Once you say "yes!" a whirlwind year of events is set into motion. Many couples often embark on their first celebratory event—the engagement ring tour—without even realizing. Once the dust settles, it's time to fill up your calendar with pre-nuptial parties and celebrations that require a bit more planning. For expert advice on when each party should take place, we caught up with Sarah Narcus, founder of the Boston-based event planning company Without a Hitch. Check out the timeline below and then keep it handy to remember the who, what, and when of each pre-wedding occasion. 

 

Related: How to Delegate Wedding-Planning Tasks When You're a Self-Proclaimed Control Freak

 

The Engagement Party: Right Away

A proper engagement party is a formal (and effective) way to get some face time with all the loved ones who want to celebrate your big news. While it's by no means mandatory, if you're interested in hosting an engagement party, Narcus says to do it quickly—but not too quickly. "You will start to get a lot of questions about the wedding itself," she warns. "Either schedule the engagement party after you have a few answers (date, location), or make sure your guests know that nothing is decided yet, and you just want to celebrate." With a strategy in place, Narcus also recommends making the engagement party a casual, no-gift affair since there will be plenty of opportunities down the road for loved ones to shower you with presents.

 

The Registry Party: 6-8 Months Before the Wedding

Speaking of presents, lots of people will want to buy you some. So, it's not a bad idea to start building a registry well before your bridal shower is planned as a way to let well-meaning loved ones know what you actually need and want. While this isn't an actual party, you and your future husband or wife should make the most of this experience, so Narcus advises grabbing some scan guns and making a day of it. "It's probably just you and your partner-to-be, but take the time to make it special and do it together," she says.

 

The Bridal Shower: 3-6 Months Before the Wedding

Traditionally, this is something the bridal party or mother of the bride will take the lead on planning.

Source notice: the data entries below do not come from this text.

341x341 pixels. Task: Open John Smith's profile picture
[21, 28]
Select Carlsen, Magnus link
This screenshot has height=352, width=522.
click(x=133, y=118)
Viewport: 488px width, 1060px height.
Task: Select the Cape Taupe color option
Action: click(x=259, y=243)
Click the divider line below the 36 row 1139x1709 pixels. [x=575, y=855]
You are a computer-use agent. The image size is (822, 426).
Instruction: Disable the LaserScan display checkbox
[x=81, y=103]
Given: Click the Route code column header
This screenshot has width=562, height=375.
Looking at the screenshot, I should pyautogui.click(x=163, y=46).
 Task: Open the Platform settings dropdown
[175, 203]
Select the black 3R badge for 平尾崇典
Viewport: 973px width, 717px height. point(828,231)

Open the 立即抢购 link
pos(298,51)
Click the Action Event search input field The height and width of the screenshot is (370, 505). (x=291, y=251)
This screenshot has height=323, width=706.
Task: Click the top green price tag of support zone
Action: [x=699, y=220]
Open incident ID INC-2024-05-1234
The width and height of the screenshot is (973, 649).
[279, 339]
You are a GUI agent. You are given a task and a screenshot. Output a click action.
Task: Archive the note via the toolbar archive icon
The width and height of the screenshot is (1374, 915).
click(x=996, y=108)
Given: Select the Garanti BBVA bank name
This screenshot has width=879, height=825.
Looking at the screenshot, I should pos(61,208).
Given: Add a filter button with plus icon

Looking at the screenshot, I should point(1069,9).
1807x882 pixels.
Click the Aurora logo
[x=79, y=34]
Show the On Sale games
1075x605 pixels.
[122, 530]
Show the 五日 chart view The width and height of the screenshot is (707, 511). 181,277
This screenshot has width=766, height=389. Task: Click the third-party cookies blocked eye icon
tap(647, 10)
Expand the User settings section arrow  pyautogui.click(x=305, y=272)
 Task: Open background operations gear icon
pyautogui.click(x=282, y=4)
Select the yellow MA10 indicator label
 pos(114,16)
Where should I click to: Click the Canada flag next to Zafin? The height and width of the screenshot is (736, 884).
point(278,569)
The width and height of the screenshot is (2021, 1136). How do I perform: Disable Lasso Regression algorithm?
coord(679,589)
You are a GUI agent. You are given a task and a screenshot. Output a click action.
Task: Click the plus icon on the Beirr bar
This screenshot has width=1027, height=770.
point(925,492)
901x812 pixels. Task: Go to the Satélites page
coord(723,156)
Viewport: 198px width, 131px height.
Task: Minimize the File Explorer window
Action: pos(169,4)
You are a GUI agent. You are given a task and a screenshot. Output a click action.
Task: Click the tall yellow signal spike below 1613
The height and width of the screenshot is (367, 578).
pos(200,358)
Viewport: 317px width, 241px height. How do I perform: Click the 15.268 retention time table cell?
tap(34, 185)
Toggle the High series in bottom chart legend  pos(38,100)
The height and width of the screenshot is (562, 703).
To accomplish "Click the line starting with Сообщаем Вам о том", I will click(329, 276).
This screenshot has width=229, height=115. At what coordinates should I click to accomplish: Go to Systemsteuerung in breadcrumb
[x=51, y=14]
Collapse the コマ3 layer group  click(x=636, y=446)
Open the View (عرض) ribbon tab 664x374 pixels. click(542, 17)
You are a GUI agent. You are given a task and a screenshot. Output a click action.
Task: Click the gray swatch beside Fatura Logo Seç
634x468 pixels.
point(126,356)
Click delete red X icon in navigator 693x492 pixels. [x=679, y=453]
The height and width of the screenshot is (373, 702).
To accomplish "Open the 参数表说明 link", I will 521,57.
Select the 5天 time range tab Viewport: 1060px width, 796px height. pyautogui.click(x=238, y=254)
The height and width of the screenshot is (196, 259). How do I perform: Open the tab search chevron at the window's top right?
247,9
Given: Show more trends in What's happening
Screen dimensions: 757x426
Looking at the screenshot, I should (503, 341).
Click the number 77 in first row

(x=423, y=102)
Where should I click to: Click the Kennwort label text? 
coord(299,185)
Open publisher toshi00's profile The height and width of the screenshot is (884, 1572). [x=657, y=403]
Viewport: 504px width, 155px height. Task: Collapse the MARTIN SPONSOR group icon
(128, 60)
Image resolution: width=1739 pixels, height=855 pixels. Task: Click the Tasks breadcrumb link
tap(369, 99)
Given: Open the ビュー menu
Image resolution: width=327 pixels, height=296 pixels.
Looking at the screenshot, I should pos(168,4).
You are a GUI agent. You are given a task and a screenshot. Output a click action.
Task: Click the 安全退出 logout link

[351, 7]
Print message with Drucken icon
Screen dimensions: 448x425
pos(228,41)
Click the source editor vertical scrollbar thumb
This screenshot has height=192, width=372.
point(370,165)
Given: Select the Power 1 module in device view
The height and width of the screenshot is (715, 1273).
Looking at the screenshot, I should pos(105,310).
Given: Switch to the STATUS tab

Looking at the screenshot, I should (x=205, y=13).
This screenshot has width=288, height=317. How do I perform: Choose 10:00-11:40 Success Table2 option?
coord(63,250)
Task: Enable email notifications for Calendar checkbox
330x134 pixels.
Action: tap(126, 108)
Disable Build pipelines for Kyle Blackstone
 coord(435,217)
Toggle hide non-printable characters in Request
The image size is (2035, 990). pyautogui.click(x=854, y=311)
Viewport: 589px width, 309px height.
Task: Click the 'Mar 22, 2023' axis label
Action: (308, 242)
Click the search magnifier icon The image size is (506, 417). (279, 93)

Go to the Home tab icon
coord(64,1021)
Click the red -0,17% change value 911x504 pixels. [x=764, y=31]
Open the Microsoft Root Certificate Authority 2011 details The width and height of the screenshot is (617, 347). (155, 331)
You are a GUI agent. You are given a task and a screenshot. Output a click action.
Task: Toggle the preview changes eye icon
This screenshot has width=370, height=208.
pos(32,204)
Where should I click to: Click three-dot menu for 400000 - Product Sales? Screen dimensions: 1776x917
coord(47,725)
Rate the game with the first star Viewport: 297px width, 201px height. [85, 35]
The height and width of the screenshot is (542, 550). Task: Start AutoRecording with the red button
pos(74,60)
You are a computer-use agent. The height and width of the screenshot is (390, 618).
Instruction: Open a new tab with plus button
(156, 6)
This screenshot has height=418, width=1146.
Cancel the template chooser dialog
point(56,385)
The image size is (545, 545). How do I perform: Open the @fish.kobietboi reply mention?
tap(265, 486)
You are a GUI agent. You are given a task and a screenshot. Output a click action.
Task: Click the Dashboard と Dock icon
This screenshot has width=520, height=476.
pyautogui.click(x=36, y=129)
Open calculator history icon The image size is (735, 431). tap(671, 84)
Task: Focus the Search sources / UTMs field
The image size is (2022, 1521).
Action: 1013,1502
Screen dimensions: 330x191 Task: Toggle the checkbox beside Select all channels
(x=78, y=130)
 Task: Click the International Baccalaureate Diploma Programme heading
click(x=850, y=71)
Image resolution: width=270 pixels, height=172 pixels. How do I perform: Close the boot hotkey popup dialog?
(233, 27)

But if Narcus has learned one thing, it's that a wedding (and all of its events) shouldn't be about following a standard set of rules. "Our philosophy is that couples should always make choices around their wedding that feel personal and authentic to the two of them," she explains "For some, that means eschewing tradition and for others it means picking and choosing the ones that have meaning." Whether you like the idea of a traditional bridal shower or would prefer to celebrate with a joint co-ed shower, know that this event generally takes place sometime three to six months before the big day.

 

The Bachelorette Party: 1-3 Months Before the Wedding

As the big day gets closer, odds are you'll truly reap the benefits of blowing off some steam. The only caution in terms of timing here is to not go too close to your wedding day if you're planning a few rowdy nights on the town. As any dermatologist will tell you, the way to healthy, glowing skin on the big day is not found at the bottom of a bottle of tequila. Grant yourself enough space to let loose and have fun without stressing about any lingering effects.

 

The Rehearsal, Welcome Dinner, and Morning-After Brunch: Wedding Weekend

"These days we are seeing many couples choose to make a whole weekend out of their wedding, especially when friends and family are traveling from out of town," says Narcus. With an entire weekend at your disposal, the possibilities for events are totally up to you. Traditionally, the rehearsal will take place anywhere from a week to a day before the wedding, with welcome drinks or dinner finding their way into the mix as well. "Another popular event is the day-after brunch," Narcus adds. "Mostly attended by out-of-towners, it's a nice way to say goodbye and thank you and relive the night before."